If \(\sigma\) were known, then we could use a \(Z\) to test hypotheses and find confidence intervals for \(\beta_1\). When \(\sigma\) is unknown (as is usually the case), replacing \(\sigma\) by \(S\), the standard deviation of the residuals results in

\[ T = \frac{\hat\beta_1 - \beta_1}{\frac{\sigma}{\sqrt{SXX}}} = \frac{\hat\beta_1 - \beta_1}{\text{se}(\hat\beta_1)} \]

where \(\text{se}(\hat\beta_1) = \frac{S}{\sqrt{SXX}}\) is the estimated standard error (\(\text{se}\)) of \(\hat\beta_1\).

It can be shown that under the above assumptions that \(T\) has a \(t\)-distribution with \(n-2\) degrees of freedom, that is

\[ T = \frac{\hat\beta_1 - \beta_1}{\text{se}(\hat\beta_1)} \sim t_{n-2} \]

For testing the hypothesis \(H_0: \beta_1 = \beta_1^0\), the test statistic is

\[ T = \frac{\hat\beta_1 - \beta_1^0}{\text{se}(\hat\beta_1)} \sim t_{n-2} \text{ when } H_0 \text{ is true} \]

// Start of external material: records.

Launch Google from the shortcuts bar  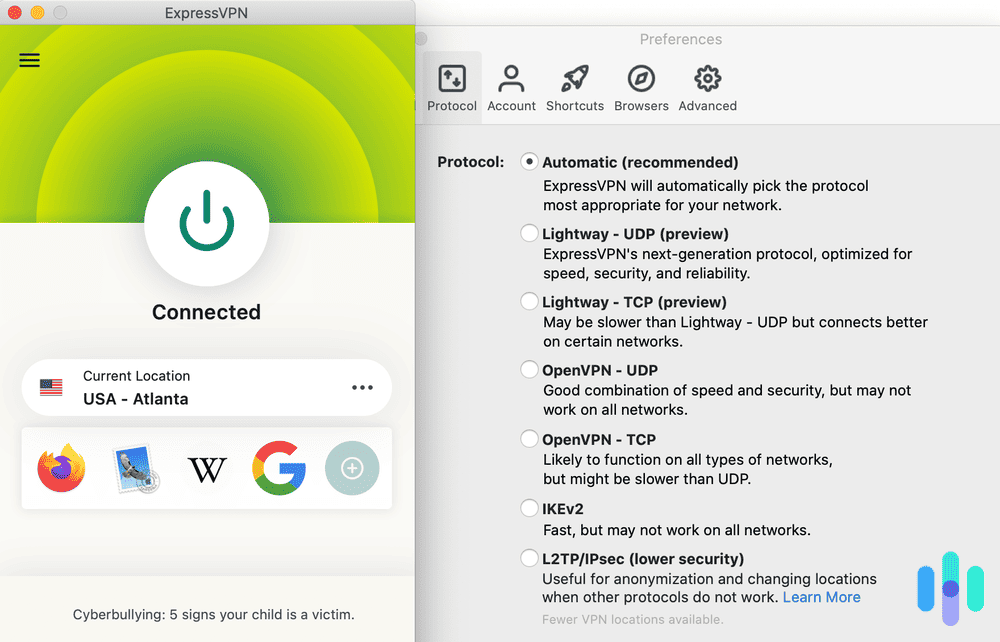click(x=279, y=467)
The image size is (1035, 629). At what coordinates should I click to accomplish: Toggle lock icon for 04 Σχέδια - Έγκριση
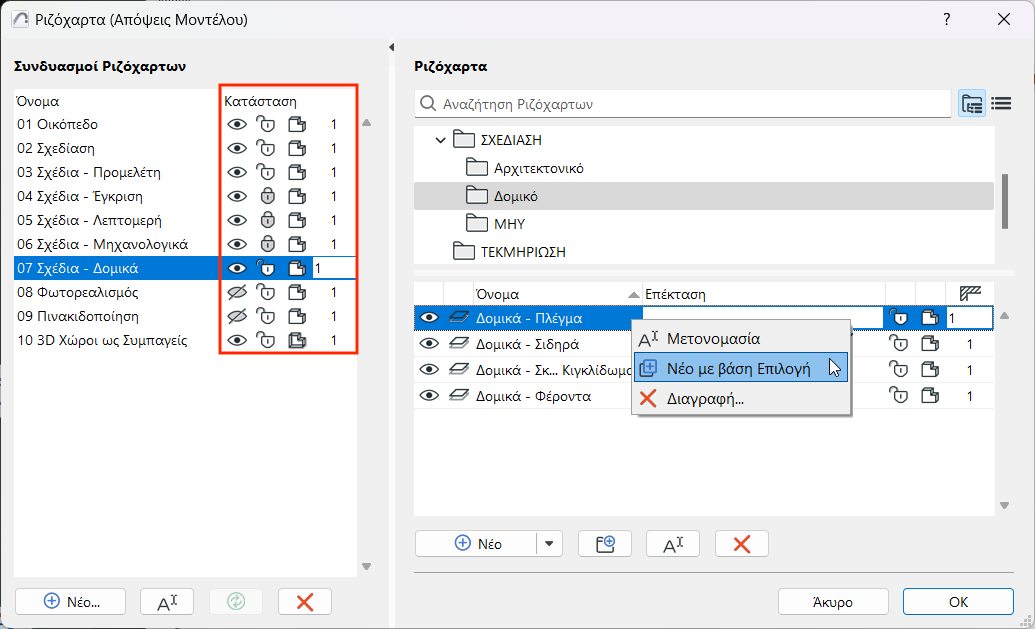click(266, 196)
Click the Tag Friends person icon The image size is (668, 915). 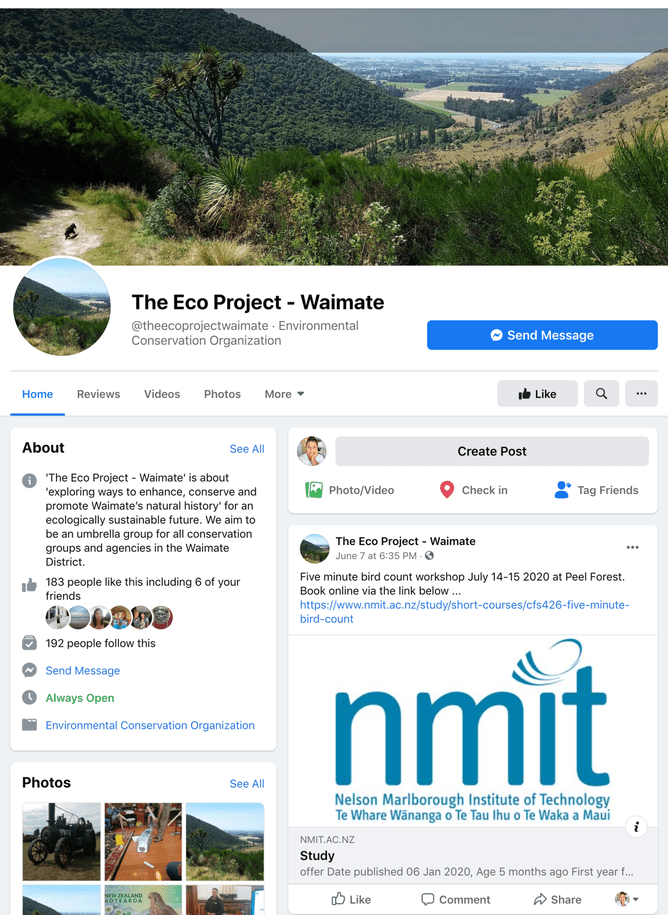562,490
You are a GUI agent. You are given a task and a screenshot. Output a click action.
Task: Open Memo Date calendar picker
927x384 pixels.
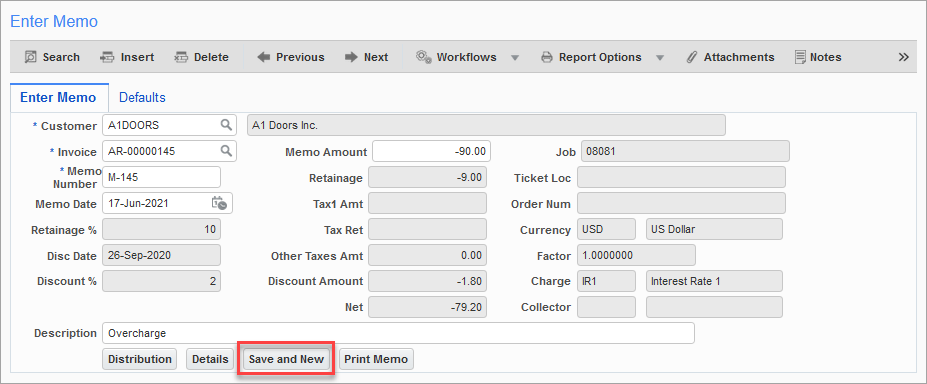219,203
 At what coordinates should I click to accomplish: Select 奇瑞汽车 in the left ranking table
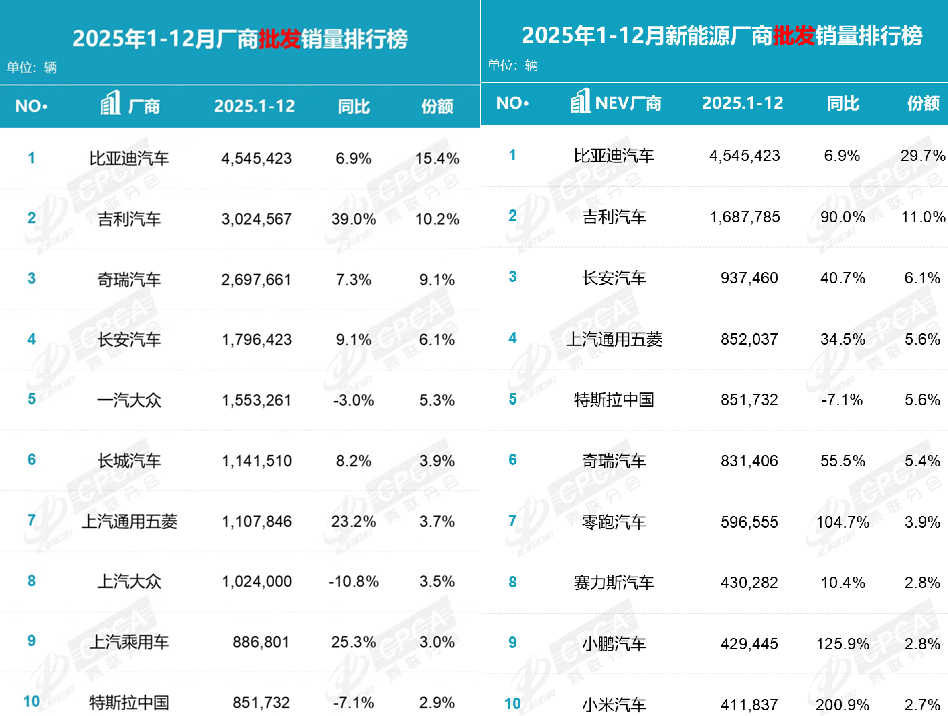[x=125, y=279]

A \(100(1-\alpha)\%\) confidence interval for \(\beta_1\), the slope of the regression line is given by

\[ (\hat\beta_1 - t(\frac{\alpha}{2}, n-2) \text{se}(\hat\beta_1), \hat\beta_1 + t(\frac{\alpha}{2}, n-2) \text{se}(\hat\beta_1)) \]

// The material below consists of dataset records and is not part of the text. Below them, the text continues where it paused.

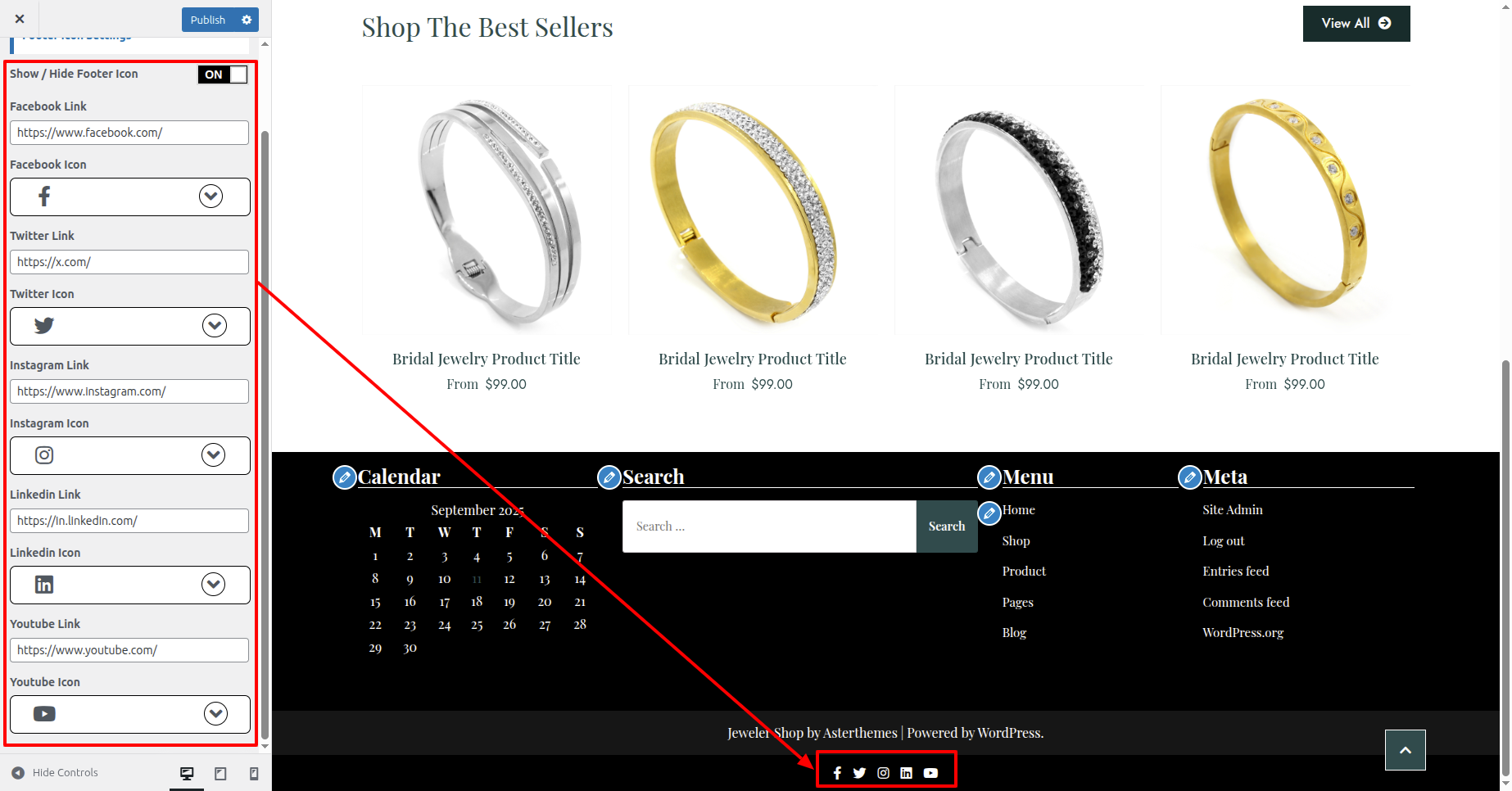Expand the Facebook Icon dropdown
Viewport: 1512px width, 791px height.
pos(211,197)
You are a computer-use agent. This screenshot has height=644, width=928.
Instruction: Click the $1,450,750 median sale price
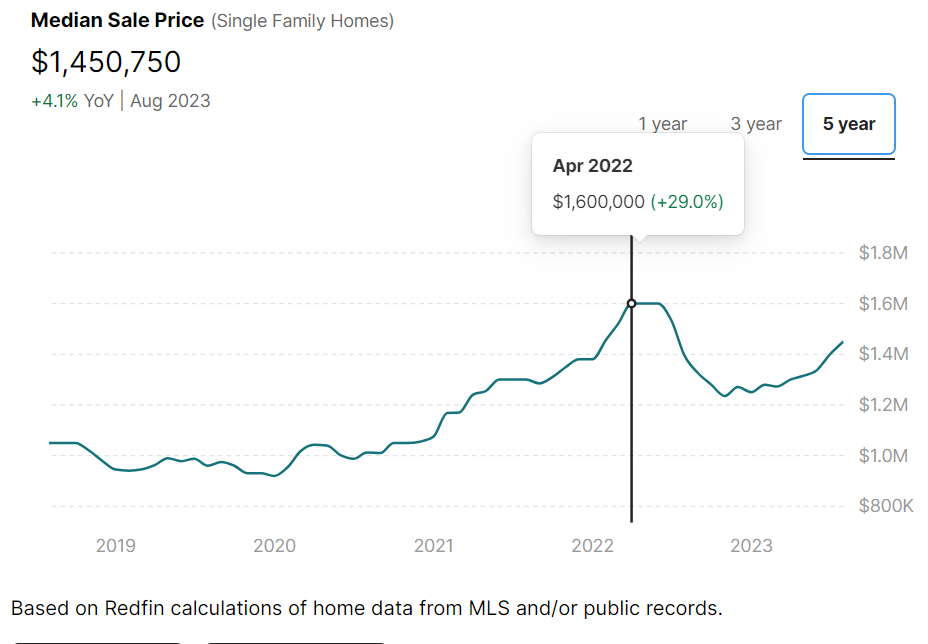[106, 62]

where \(t(\alpha/2, n-2)\) is the \(100(1-\alpha/2)\)th quantile of the \(t\)-distribution with \(n-2\) degrees of freedom.

2.4 - Model Prediction#

  • Estimation \(E(y^*)\) at \(x = x^*\)

  • Prediction \(y^*\)

Confidence Interval for \(E(y^*)\)#

A \(100(1-alpha)\%\) confidence interval for \(E(Y | X = x^*) = \beta_0 + \beta_1 x^*\), the population regression line at \(X = x^*\), is given by

\[\begin{split} \hat y^* \pm t(\frac{\alpha}{2}, n-2) S \sqrt{\frac{1}{n} + \frac{(x^* - \bar x)^2}{SXX}} \\ = \hat\beta_0 + \hat\beta_1 x^* \pm t(\frac{\alpha}{2}, n-2) S \sqrt{\frac{1}{n} + \frac{(x^* - \bar x)^2}{SXX}} \end{split}\]

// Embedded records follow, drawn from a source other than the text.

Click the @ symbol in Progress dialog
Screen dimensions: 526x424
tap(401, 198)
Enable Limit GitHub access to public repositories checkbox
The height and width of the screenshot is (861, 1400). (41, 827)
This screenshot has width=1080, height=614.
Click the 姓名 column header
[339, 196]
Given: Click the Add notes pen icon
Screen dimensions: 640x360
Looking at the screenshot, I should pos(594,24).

where \(t(\alpha/2, n-1)\) is the \(100(1-\alpha/2)\)th quantile of the \(t\)-distribution with \(n-2\) degrees of freedom.

Prediction Interval for \(y^*\)#

A \(100(1-alpha)\%\) prediction interval for \(Y^*\), the value of \(Y\) at \(X = x^*\), is given by

\[\begin{split} \hat y^* \pm t(\frac{\alpha}{2}, n-2) S \sqrt{1 +\frac{1}{n} + \frac{(x^* - \bar x)^2}{SXX}} \\ = \hat\beta_0 + \hat\beta_1 x^* \pm t(\frac{\alpha}{2}, n-2) S \sqrt{1 + \frac{1}{n} + \frac{(x^* - \bar x)^2}{SXX}} \end{split}\]

where \(t(\alpha/2, n-1)\) is the \(100(1-\alpha/2)\)th quantile of the \(t\)-distribution with \(n-2\) degrees of freedom.